Gross Profit 1 (GP1)
Gross Profit 1 is the difference between Revenues (excluding VAT) and the Cost of Goods Sold (COGS). It represents the most basic profitability of the core business activities; what you sell products for vs what you bought them for.
Formula: Revenue - COGS
Gross Profit 2 (GP2)
Gross Profit 2 does not only take into account the manufacturing or buying costs of a product, but also other costs that are related to selling the product.
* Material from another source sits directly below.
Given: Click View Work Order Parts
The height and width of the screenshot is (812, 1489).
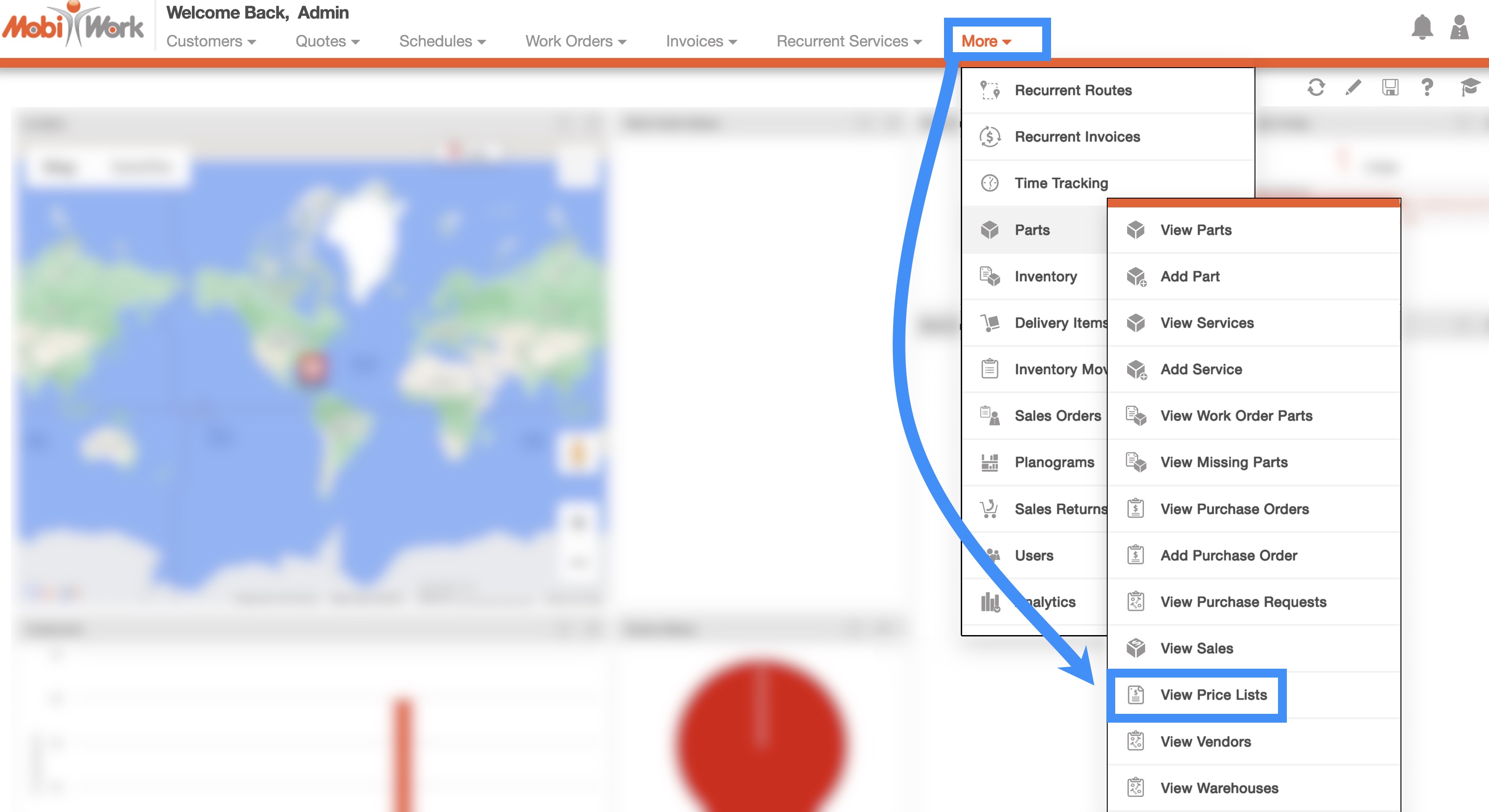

These costs can be Shipping costs, Payment fees, pick & pack costs at the warehouse, return costs or other business specific costs.
Formula: GP1 - Shipping costs - Payment fee’s - Pick & Pack costs - Return costs - Other costs
Gross Profit 3 (GP3)
Gross Profit 3 is all variable costs accounted for in GP1 and GP2 as well as the marketing cost. A mature company that wants to maximize its profitability often uses GP3 as the maximization target when optimizing marketing campaigns. On the contrary, if the GP3 is negative, there is no funds left to cover fixed costs further down in the P&L statement - which is not a long-term sustainable state of a business.
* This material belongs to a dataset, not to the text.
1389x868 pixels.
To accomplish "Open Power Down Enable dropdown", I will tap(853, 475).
Formula: GP2 - Marketing costs
Net profit
Net profit represents what a company earns after deducting all costs, including salaries, operating costs, interest, and tax expenses. This is what is also called bottom line profits.
Cost of Goods Sold (COGS)
COGS, or Cost of Goods Sold is the price a retailer bought or manufactured the product for. It includes all direct costs that are associated with producing the product.
Gross Margin (GM)
Gross Margin represents the relationship between Revenues and Profit. In contrast to Gross Profit, which is stated in absolute monetary terms, Gross Margin is a relative number stated as a percentage.
Gross Margin 1 (GM1%)
Gross Margin 1 is defined as Gross Profit 1 in relation to Revenues. It answers the question of how much of the revenue is left after deducting the cost of goods sold (COGS).
Formula: GP1 / Revenue
Gross Margin 2 (GM2%)
Gross Margin 2 is the percentage of revenues left after accounting for COGS and costs included in GP2 . It is a good measure to analyze how much margin is left to cover marketing costs. Categories or brands that have close to zero GM2% might be a good idea to exclude from marketing activities. Formula: GP2 / Revenue
Gross Margin 3 (GM3%)
Gross Margin 3 is the proportion of revenue after all variable costs being considered, including the marketing costs. A positive GM3% margin is necessary to cover any additional fixed costs further down in the P&L.
Formula: GP3 / Revenue
Cost of Profit (COP%)
Cost of Profit (COP%) is the marketing spend in relation to profit (Gross Profit 2) expressed as a percentage. A COP% of 50% means that half of the profit is used to increase sales through marketing.
Formula: Cost / GP2
Profit on Ad Spend (POAS)
Profit on Ad Spend, or POAS, is the Return on Investment expressed from a profit perspective. Similar to Return on Ad Spend, where the Return most commonly is defined as Revenue. A higher POAS means higher profitability in the marketing efforts.
Formula: GP2 / Cost
Average Profit Per Order (APO)
Average Profit per Order is defined as the average profit in absolute numbers per transaction expressed as a monetary value.